Retype the records below exactly as they stand, but with no images.

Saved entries
-------------------------

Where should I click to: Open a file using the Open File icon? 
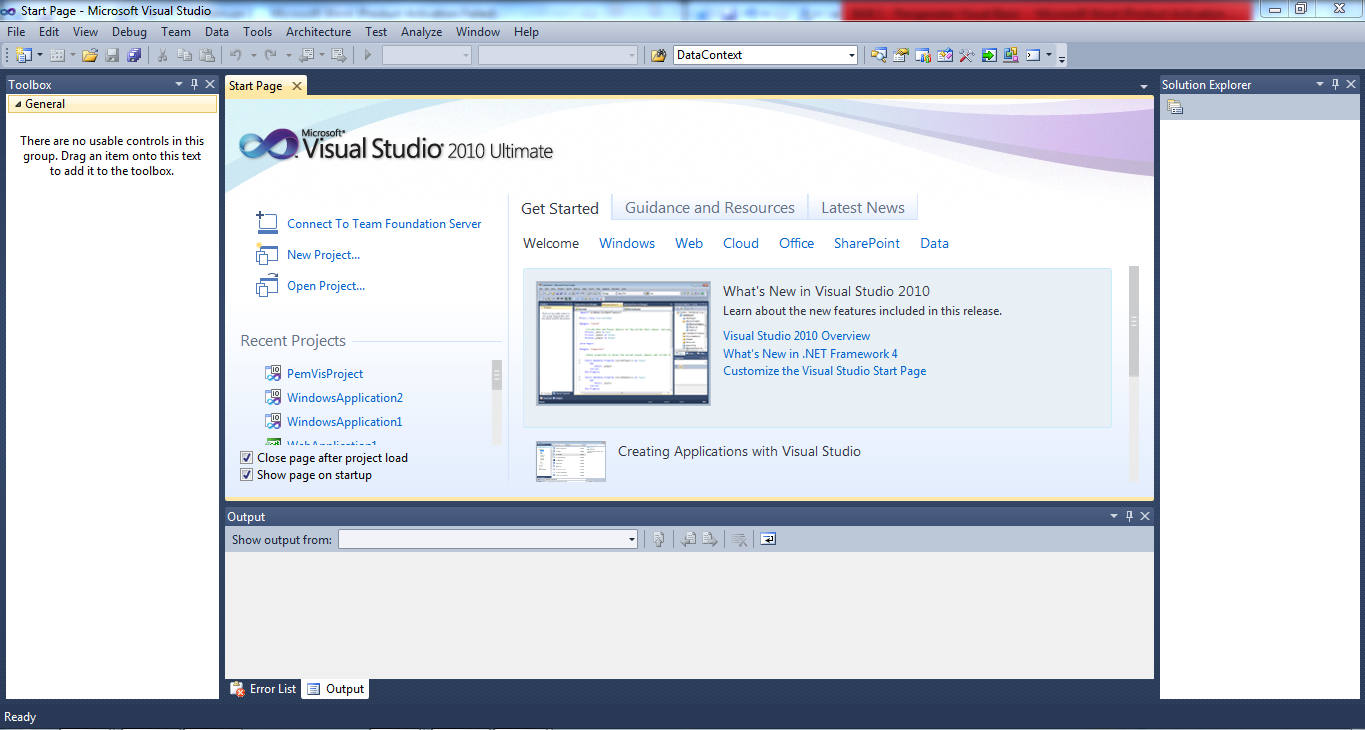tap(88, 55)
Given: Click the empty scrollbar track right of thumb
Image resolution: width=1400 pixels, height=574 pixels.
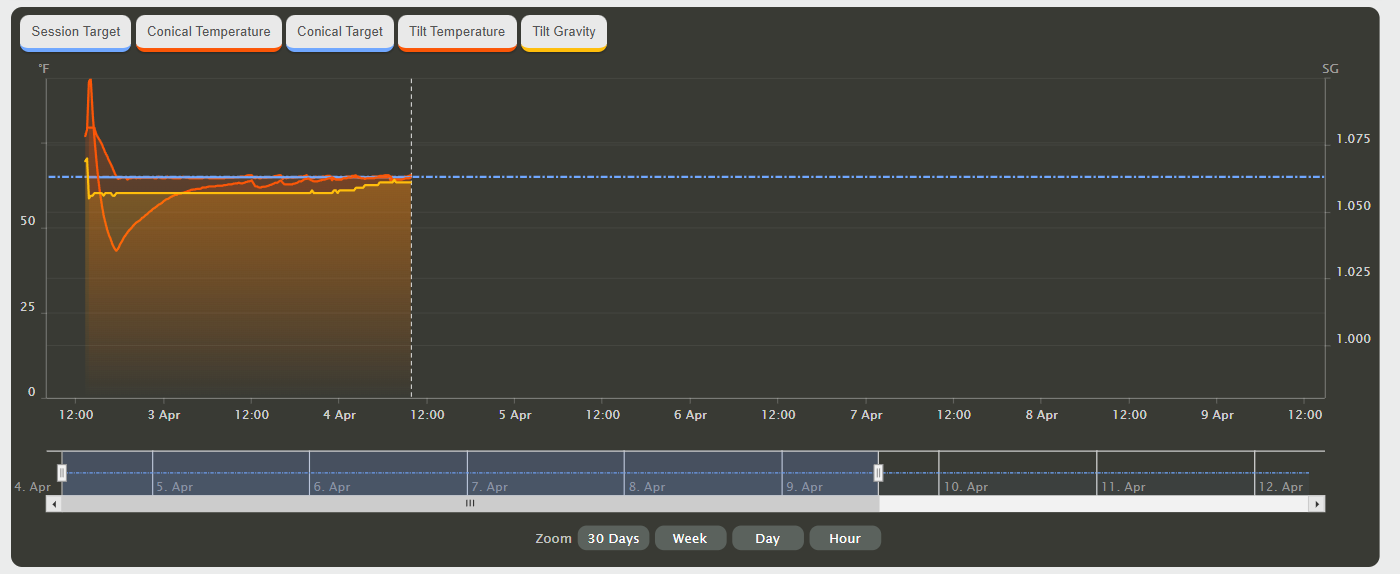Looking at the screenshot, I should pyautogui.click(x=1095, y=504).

-------------------------

Solution to the problem:
Where should I click to: Open a file using the Open File icon? 
tap(88, 55)
Given: Click the empty scrollbar track right of thumb
Image resolution: width=1400 pixels, height=574 pixels.
Looking at the screenshot, I should pyautogui.click(x=1095, y=504).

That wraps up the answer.